Ezidiler, kadim bir halk olarak sadece tarihten efsaneler getirmiyor; yeni efsaneleri de hemen kültürlerinin bir parçası yapıveriyorlar. Farklı dinden biriyle evlilik deyince ilk akla gelen Bege Samur’un hikayesi gibi. 1958 yılında hiç evlenmeden ölmüş bir Ezidi kadını Bege. Urfa’nın Suruç ilçesi Mishacerk köyünden. Dilden dile efsaneye dönen hikayesi, aşiretinin zorla müslümanlaştırılması ile başlıyor. Direniyor Bege. Aşağılanıyor, taşlanıyor; ama direniyor. Evlenmesi için ağırlığınca altın veriliyor; “Ben Ezidi’yim, bütün aşiretim müslüman oldu, evlenmeyeceğim” diyor ve evlenmeden ölüyor. Ve Bege, artık her çarşamba ve cuma mezarına gökten ışık indiğine inanılan bir azize… Mezarının toprağının hastaları iyileştirdiğine inanılan, mezarı üstüne yemin edilince akan suları durduran bir azize.

Mezardan söz etmişken, cenazelerden de söz etmeli. Ezidiler cenaze törenlerinde farklı bir dua okurlar. “Dünya ne Lokman hekim, ne Sokrates, ne Platon’a kaldı” derler. İnsanın geçiciliğine vurgudur elbette, ama bir hekim ve iki filozofun seçilmiş olması çok ironik değil mi? İşte, tüm ötekileştirmelere, ayrımcılığa ve açık katliamlara rağmen yaşayan bir inanç olduğunun en açık kanıtı! Üstelik, tarihsel birikimi yazılı kültüre değil, sözlü kültüre dayanan bir halktan söz ediyoruz. Ezidilerin iki kutsal kitabının eski kopyaları eski bir Kürt lehçesi ile Arami yazısına benzeyen, ancak nadir ve şifreli bir yazıyla ile yazılmış. Sonrasında Arap harfleriyle yazılı kopyaları da hazırlanmış. Ama asıl taşıyıcı yine de kuşaktan kuşağa aktarılan bilgiler, efsaneler… Türküler, masallar, vaaz ve dualarla taşınan kadim bir sözlü kültür. Ve en önemlisi Tanrıyı ve kutsal varlıkları övmek için yazılmış dini şiirler, yani “Qewl”ler… Bu şiirler Ezidi inancını, kültürünü taşıyan, fikir veren en önemli kaynaklar.

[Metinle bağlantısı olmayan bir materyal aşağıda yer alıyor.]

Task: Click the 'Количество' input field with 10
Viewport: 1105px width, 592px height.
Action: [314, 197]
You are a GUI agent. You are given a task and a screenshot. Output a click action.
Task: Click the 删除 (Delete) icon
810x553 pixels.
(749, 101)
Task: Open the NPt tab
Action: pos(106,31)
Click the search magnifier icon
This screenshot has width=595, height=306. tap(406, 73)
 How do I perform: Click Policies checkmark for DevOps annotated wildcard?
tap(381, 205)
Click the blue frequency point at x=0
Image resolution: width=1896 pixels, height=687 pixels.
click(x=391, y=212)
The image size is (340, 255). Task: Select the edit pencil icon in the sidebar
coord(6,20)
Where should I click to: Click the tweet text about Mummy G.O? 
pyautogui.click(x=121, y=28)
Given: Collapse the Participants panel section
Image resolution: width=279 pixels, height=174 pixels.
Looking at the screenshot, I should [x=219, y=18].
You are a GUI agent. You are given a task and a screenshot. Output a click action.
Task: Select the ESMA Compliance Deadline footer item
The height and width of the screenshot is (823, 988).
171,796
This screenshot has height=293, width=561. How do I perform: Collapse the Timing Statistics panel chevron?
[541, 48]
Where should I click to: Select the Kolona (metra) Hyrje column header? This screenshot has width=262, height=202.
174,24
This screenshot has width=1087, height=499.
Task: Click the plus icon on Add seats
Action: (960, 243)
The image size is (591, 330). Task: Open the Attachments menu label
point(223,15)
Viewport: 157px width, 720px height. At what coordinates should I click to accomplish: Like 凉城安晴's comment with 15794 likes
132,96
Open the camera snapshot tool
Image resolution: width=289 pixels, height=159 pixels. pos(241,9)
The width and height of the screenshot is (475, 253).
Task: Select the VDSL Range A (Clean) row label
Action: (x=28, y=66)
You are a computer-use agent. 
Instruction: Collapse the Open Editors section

Tüm milletleri ayrı, kendilerini ayrı kandan sayan Yaradılış inanışına bakıp; Ezidileri farklılıklara düşman bellemek en büyük hata olur. Tüm dualarında 72 millete ve 15 bin canlıya güzel dileklerde bulunan barışçıl bir halk Ezidiler.

Kimbilir belki de bu yüzdendir, başlarından belanın eksik olmayışı. Ve şimdi; Türkiye’nin ardından Irak ve Suriye’de de anavatanlarından kitleler halinde ayrılmak zorunda kaldılar. Üç dağın halkı başka topraklarda yaşayacak artık.

Yüzünü yine güneşe dönerek…

Neyse ki; güneşin ışığı her yerde onlarla.